Brasil ha participado activamente en las Conferencias de Examen del TNP y de otros foros multilaterales acerca de ese tema, como la I Comisión de la Asamblea General de las Naciones Unidas y la Conferencia del Desarme. En esas discusiones, Brasil se desempeña en el ámbito de la Coalición de la Nueva Agenda, integrada por seis países no nuclearmente armados con fuerte participación en la defensa del desarme nuclear (Brasil, Sudáfrica, Egipto, Irlanda, México y Nueva Zelandia).

La gran atención que debe ser concedida a la no proliferación no puede ser un obstáculo al desarrollo de la investigación, la producción y la utilización de la energía nuclear para fines pacíficos.

Brasil mantiene un firme compromiso con la no proliferación. Además del TNP, también es parte del Tratado para la Proscripción de Armas Nucleares en América Latina y el Caribe (Tratado de Tlatelolco) y del Tratado de Prohibición Completa de los Ensayos Nucleares. La Constitución Federal determina, además, que "toda actividad nuclear en territorio nacional solamente será admitida con fines pacíficos y mediante aprobación del Congreso Nacional” (Artículo 21). El Programa Nuclear Brasileño se somete, desde diciembre de 1991, a las reglas del Organismo Internacional de Energía Atómica (OIEA) y de la Agencia Brasileño-Argentina de Contabilidad y Control de Materiales Nucleares (ABACC).

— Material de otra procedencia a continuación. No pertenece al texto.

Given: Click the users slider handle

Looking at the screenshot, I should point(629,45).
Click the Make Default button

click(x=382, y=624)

La ABACC posee especial relevancia para la política nuclear brasileña. El 18 de julio de 1991, Brasil y Argentina firmaron el Acuerdo para el Uso Exclusivamente Pacífico de la Energía Nuclear, por medio del cual renunciaron conjuntamente al desarrollo, a la posesión y al uso de las armas nucleares y afirmaron su compromiso inequívoco para el uso exclusivamente pacífico de la energía nuclear. La ABACC fue creada para verificar el cumplimiento de esos compromisos y la experiencia acumulada por la Agencia a lo largo de esos años contribuyó enormemente a la construcción de la confianza y a la aproximación entre Brasil y Argentina, llevando a la creciente cooperación entre ambos países en el área de usos pacíficos de la energía nuclear. El ejemplo más notorio de esa cooperación es el desarrollo conjunto de reactores de investigación que tendrán importantes aplicaciones en el área de la medicina nuclear.

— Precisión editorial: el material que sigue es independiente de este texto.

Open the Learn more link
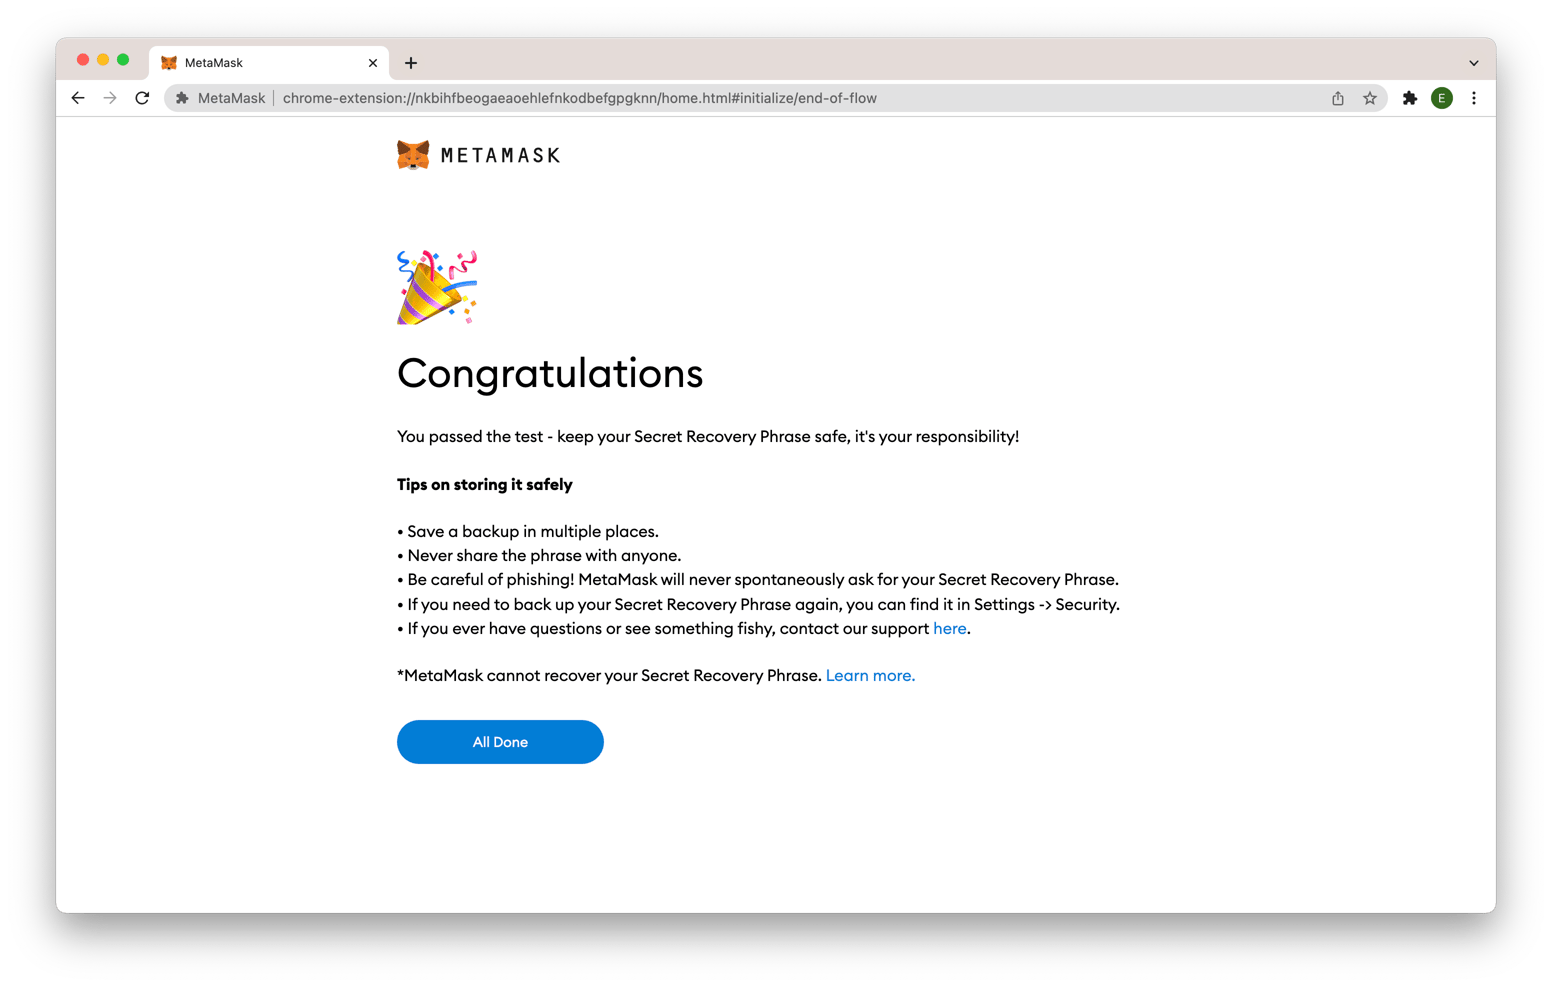Image resolution: width=1552 pixels, height=987 pixels. [870, 675]
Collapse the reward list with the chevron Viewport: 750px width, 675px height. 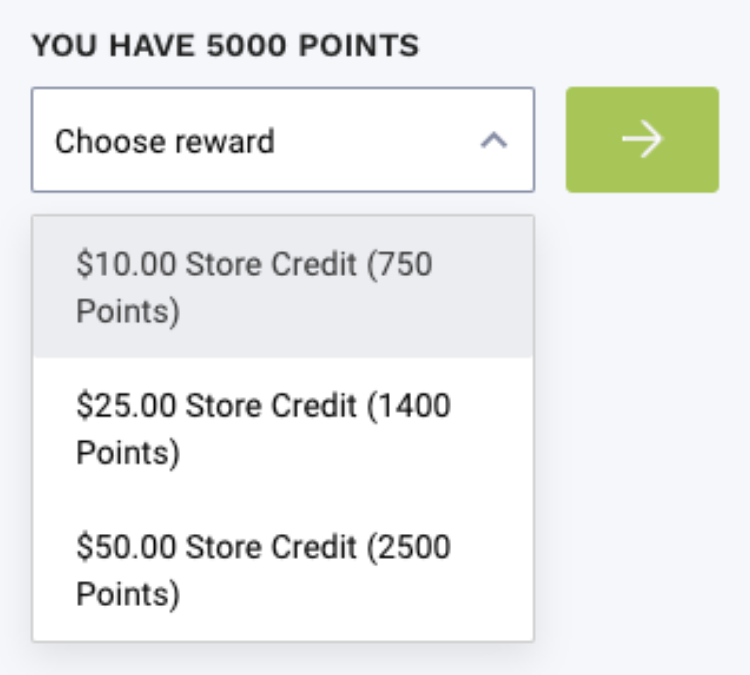click(493, 141)
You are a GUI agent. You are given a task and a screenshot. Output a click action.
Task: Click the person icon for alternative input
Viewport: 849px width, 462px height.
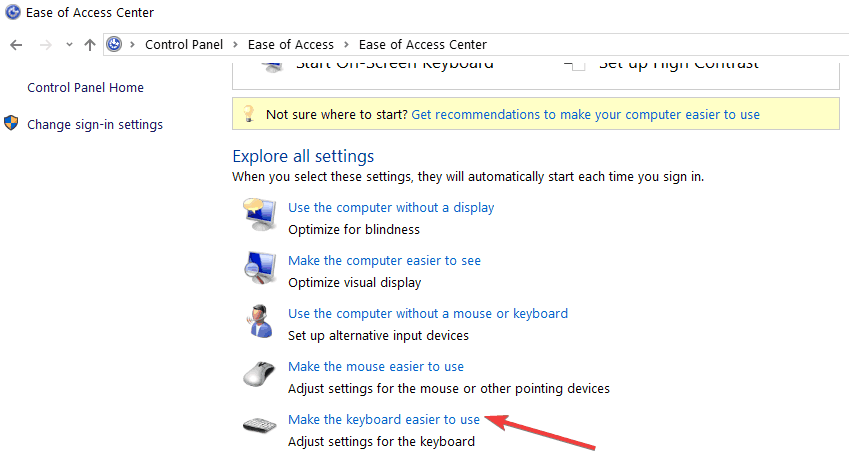pos(259,321)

En el ámbito de la no proliferación, es importante destacar que América Latina y el Caribe fueron una región pionera en colocar límites a la carrera armamentista nuclear. El Tratado de Tlatelolco, de 1967, favoreció el estabelecimiento de la primera Zona Libre de Armas Nucleares en región densamente poblada. Los 33 Estados de América Latina y del Caribe son partes en el Tratado de Tlatelolco y miembros del Organismo para la Proscripción de las Armas Nucleares en América Latina y el Caribe (OPANAL).

Por ocasión del último Día Internacional para la Eliminación Total de las Armas Nucleares (26 de septiembre de 2018), los estados miembros de la OPANAL emitieron una Declaración Conjunta, en la que llaman la atención sobre la adopción y la apertura a la firma del Tratado sobre la Prohibición de las Armas Nucleares (TPAN), que prohíbe la posesión, el desarrollo, la producción, la adquisición, la prueba, el almacenamiento, la transferencia, el uso o la amenaza del uso de armas nucleares u otros artefactos explosivos nucleares. Reafirman, además, que un mundo sin armas nucleares es fundamental para el cumplimiento de los objetivos prioritarios de la humanidad: la paz, la seguridad, el desarrollo y la protección del medio ambiente.

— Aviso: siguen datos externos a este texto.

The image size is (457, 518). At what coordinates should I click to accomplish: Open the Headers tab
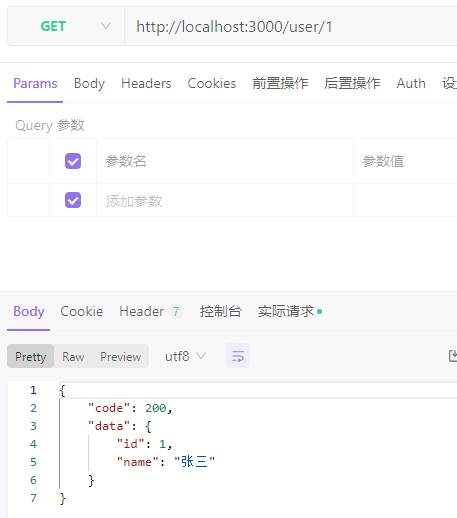coord(146,83)
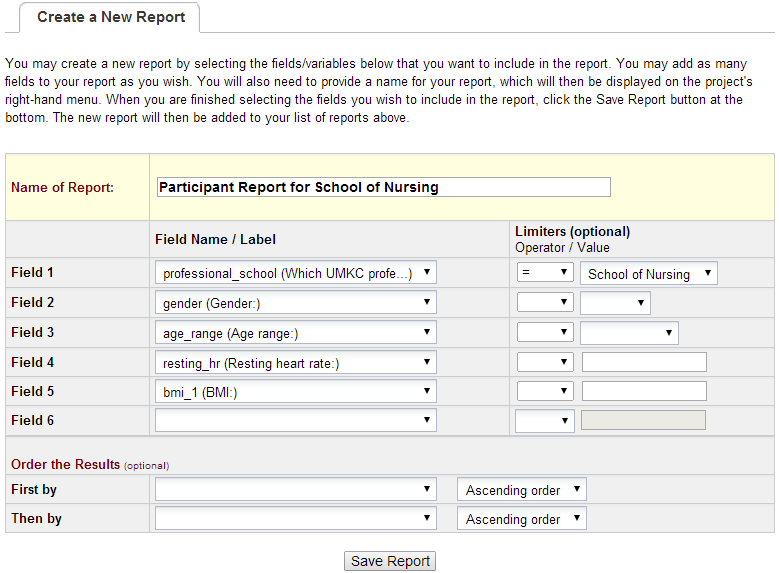Change the First by Ascending order dropdown
Image resolution: width=779 pixels, height=573 pixels.
[521, 489]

El TPAN fue adoptado en julio de 2017 por la Asamblea General de las Naciones Unidas. El Tratado es tributario de tres Conferencias sobre los Impactos Humanitarios de las Armas Nucleares, realizadas entre 2013 y 2014, y del movimiento que ha resultado de ellas. Estos elementos fueron centrales para llamar la atención de la comunidad internacional sobre la completa incompatibilidad de las armas nucleares con el derecho internacional humanitario y el derecho internacional de los derechos humanos. El TPAN plantea la laguna legal existente en el derecho internacional, que no contaba con norma legal explícitamente prohibitiva de las armas nucleares. Brasil fue el primer país en firmar el Tratado, que se encuentra en proceso de ratificación.